AIM OF THE TASK ▸
When a record contains an image, skip the image and retype the rest of that record exactly.

Records drawn from a dataset
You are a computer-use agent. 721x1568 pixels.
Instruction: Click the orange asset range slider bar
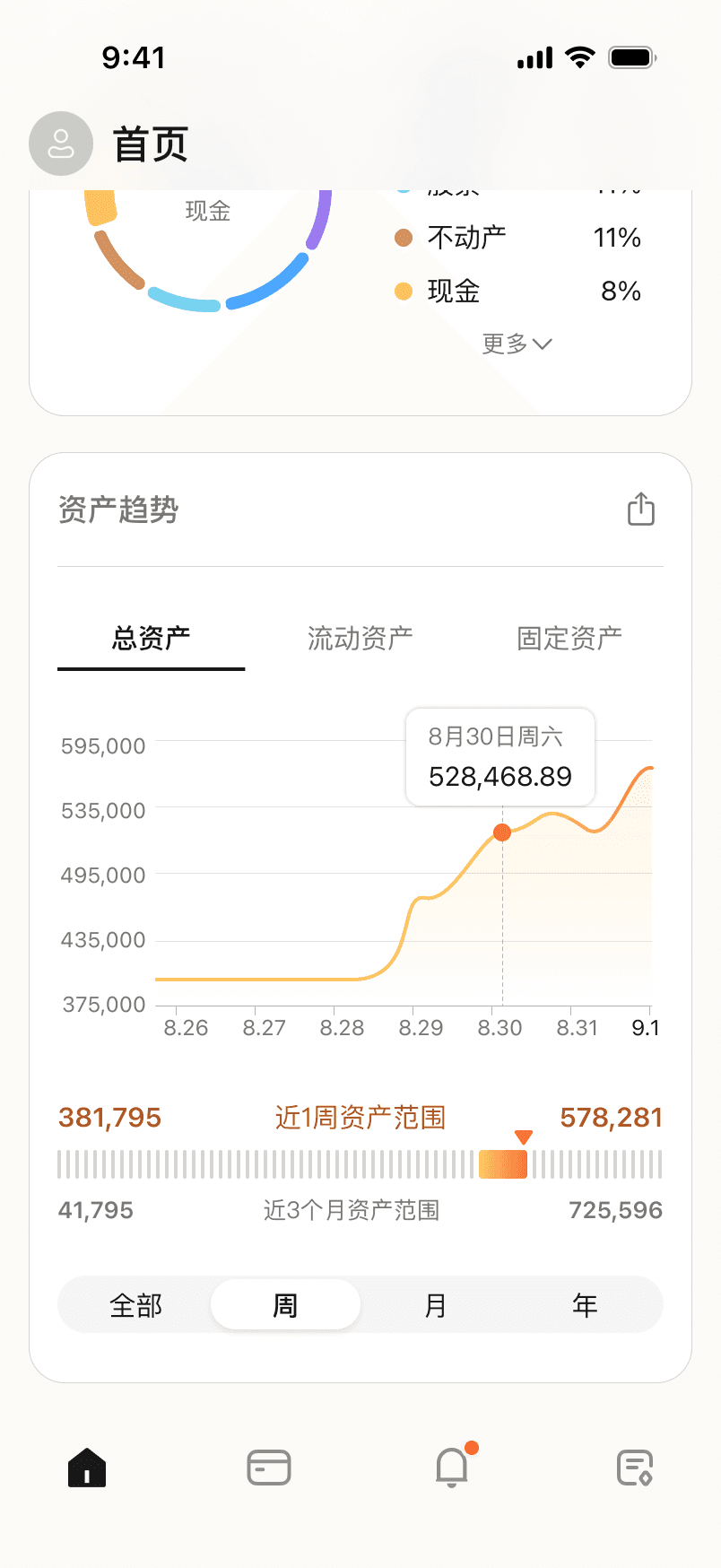click(x=503, y=1164)
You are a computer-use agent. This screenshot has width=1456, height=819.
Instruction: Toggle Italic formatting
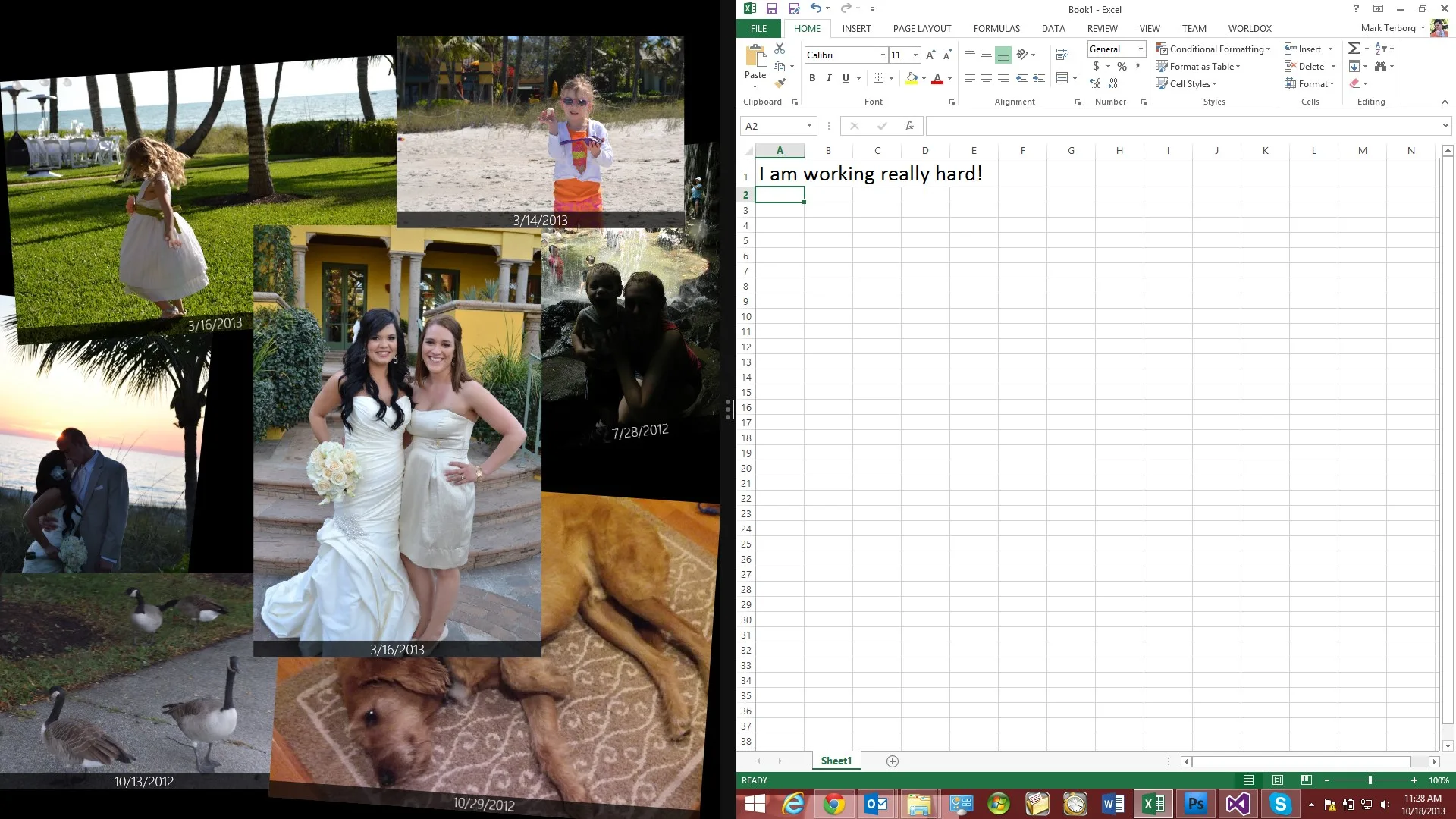click(829, 78)
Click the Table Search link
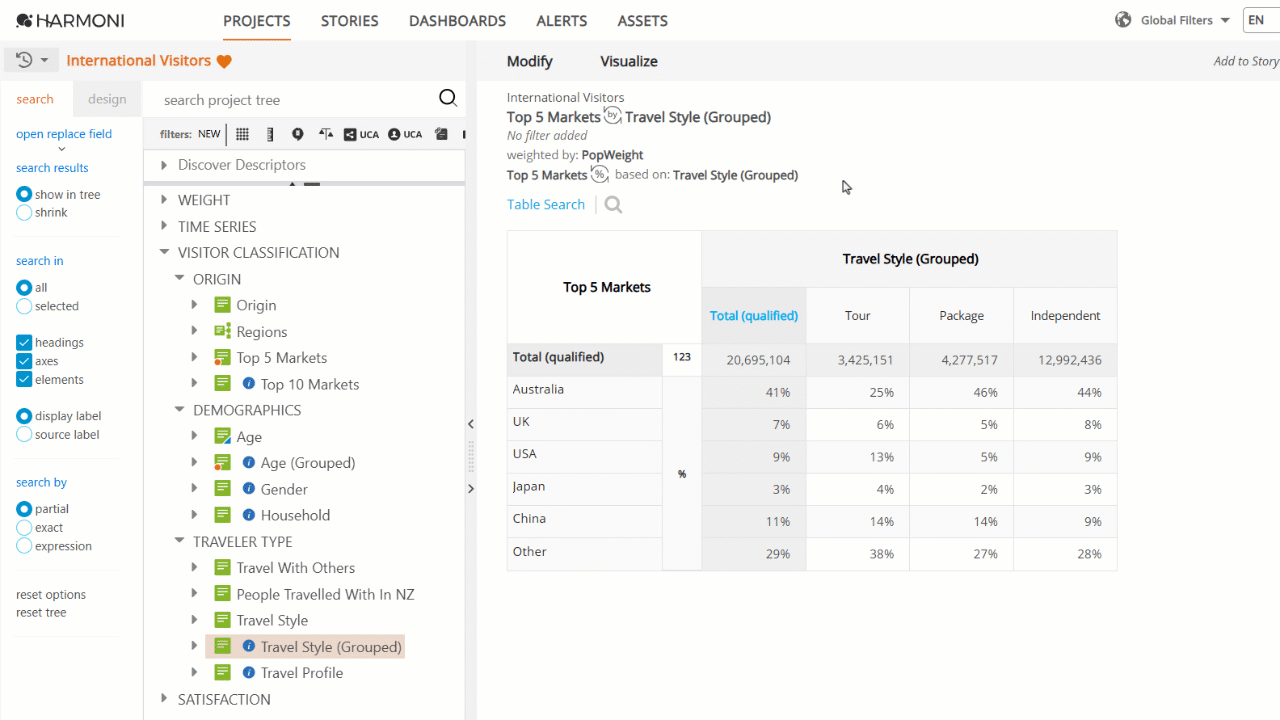1280x720 pixels. pos(545,204)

RESULT FOR THIS TASK ▸
You are a computer-use agent. 721x1568 pixels.
Instruction: Click the orange asset range slider bar
click(x=503, y=1164)
You are a computer-use agent. This screenshot has width=1456, height=819.
Instruction: Toggle Italic formatting
click(829, 78)
Click the Table Search link
1280x720 pixels. pos(545,204)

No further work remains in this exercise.